Task: Set down all the data again. Change nothing.

Dataset entries:
○ ○ ○ ○

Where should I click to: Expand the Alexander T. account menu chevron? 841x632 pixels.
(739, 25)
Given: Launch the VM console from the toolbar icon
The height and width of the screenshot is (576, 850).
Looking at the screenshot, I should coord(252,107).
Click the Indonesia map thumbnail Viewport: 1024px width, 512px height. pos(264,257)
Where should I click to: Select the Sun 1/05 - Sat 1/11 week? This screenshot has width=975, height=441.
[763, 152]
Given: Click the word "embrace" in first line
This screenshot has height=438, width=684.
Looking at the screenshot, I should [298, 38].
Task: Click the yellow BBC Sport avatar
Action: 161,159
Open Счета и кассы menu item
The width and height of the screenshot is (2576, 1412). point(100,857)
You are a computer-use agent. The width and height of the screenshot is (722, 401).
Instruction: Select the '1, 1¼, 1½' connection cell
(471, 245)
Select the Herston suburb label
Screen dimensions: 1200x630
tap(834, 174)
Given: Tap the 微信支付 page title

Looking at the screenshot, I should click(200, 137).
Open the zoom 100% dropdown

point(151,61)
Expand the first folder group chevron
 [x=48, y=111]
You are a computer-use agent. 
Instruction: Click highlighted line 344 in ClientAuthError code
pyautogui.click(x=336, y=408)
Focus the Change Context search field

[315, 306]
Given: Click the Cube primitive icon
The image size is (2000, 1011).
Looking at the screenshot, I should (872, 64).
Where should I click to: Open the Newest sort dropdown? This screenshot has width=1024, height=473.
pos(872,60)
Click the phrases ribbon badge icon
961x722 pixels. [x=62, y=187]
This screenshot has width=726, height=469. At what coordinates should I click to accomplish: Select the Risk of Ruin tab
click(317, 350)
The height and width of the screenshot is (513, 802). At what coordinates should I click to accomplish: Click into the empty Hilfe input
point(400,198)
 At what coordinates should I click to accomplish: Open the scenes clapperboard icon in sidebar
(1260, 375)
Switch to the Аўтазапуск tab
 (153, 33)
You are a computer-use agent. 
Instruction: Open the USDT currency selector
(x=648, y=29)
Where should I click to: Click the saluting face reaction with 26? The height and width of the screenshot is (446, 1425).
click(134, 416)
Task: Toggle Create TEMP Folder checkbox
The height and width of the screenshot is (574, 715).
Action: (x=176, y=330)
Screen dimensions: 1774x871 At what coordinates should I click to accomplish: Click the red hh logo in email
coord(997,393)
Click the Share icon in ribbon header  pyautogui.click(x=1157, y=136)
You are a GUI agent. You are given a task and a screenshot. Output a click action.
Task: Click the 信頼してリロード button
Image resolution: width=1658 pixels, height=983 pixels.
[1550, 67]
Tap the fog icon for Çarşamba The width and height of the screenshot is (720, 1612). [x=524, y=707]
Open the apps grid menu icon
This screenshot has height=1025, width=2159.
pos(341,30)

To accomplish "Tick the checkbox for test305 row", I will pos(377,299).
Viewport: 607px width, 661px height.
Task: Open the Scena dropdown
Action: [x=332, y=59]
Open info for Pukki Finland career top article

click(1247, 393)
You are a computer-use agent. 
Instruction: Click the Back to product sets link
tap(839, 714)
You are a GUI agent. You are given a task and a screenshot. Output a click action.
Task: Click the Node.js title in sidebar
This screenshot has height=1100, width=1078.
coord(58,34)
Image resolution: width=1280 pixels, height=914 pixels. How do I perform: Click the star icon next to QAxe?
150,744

○ ○ ○ ○

Answer space:
Where should I click to: Expand the Alexander T. account menu chevron? 841x632 pixels.
(739, 25)
Given: Launch the VM console from the toolbar icon
The height and width of the screenshot is (576, 850).
Looking at the screenshot, I should coord(252,107).
Click the Indonesia map thumbnail Viewport: 1024px width, 512px height. pos(264,257)
Where should I click to: Select the Sun 1/05 - Sat 1/11 week? This screenshot has width=975, height=441.
[763, 152]
Given: Click the word "embrace" in first line
This screenshot has height=438, width=684.
Looking at the screenshot, I should [298, 38].
Task: Click the yellow BBC Sport avatar
Action: 161,159
Open Счета и кассы menu item
The width and height of the screenshot is (2576, 1412). point(100,857)
You are a computer-use agent. The width and height of the screenshot is (722, 401).
Instruction: Select the '1, 1¼, 1½' connection cell
(471, 245)
Select the Herston suburb label
Screen dimensions: 1200x630
tap(834, 174)
Given: Tap the 微信支付 page title

Looking at the screenshot, I should click(200, 137).
Open the zoom 100% dropdown

point(151,61)
Expand the first folder group chevron
 [x=48, y=111]
You are a computer-use agent. 
Instruction: Click highlighted line 344 in ClientAuthError code
pyautogui.click(x=336, y=408)
Focus the Change Context search field

[315, 306]
Given: Click the Cube primitive icon
The image size is (2000, 1011).
Looking at the screenshot, I should (872, 64).
Where should I click to: Open the Newest sort dropdown? This screenshot has width=1024, height=473.
pos(872,60)
Click the phrases ribbon badge icon
961x722 pixels. [x=62, y=187]
This screenshot has width=726, height=469. At what coordinates should I click to accomplish: Select the Risk of Ruin tab
click(317, 350)
The height and width of the screenshot is (513, 802). At what coordinates should I click to accomplish: Click into the empty Hilfe input
point(400,198)
 At what coordinates should I click to accomplish: Open the scenes clapperboard icon in sidebar
(1260, 375)
Switch to the Аўтазапуск tab
 (153, 33)
You are a computer-use agent. 
Instruction: Open the USDT currency selector
(x=648, y=29)
Where should I click to: Click the saluting face reaction with 26? The height and width of the screenshot is (446, 1425).
click(134, 416)
Task: Toggle Create TEMP Folder checkbox
The height and width of the screenshot is (574, 715).
Action: (x=176, y=330)
Screen dimensions: 1774x871 At what coordinates should I click to accomplish: Click the red hh logo in email
coord(997,393)
Click the Share icon in ribbon header  pyautogui.click(x=1157, y=136)
You are a GUI agent. You are given a task and a screenshot. Output a click action.
Task: Click the 信頼してリロード button
Image resolution: width=1658 pixels, height=983 pixels.
[1550, 67]
Tap the fog icon for Çarşamba The width and height of the screenshot is (720, 1612). [x=524, y=707]
Open the apps grid menu icon
This screenshot has height=1025, width=2159.
pos(341,30)

To accomplish "Tick the checkbox for test305 row", I will pos(377,299).
Viewport: 607px width, 661px height.
Task: Open the Scena dropdown
Action: [x=332, y=59]
Open info for Pukki Finland career top article

click(1247, 393)
You are a computer-use agent. 
Instruction: Click the Back to product sets link
tap(839, 714)
You are a GUI agent. You are given a task and a screenshot. Output a click action.
Task: Click the Node.js title in sidebar
This screenshot has height=1100, width=1078.
coord(58,34)
Image resolution: width=1280 pixels, height=914 pixels. How do I perform: Click the star icon next to QAxe?
150,744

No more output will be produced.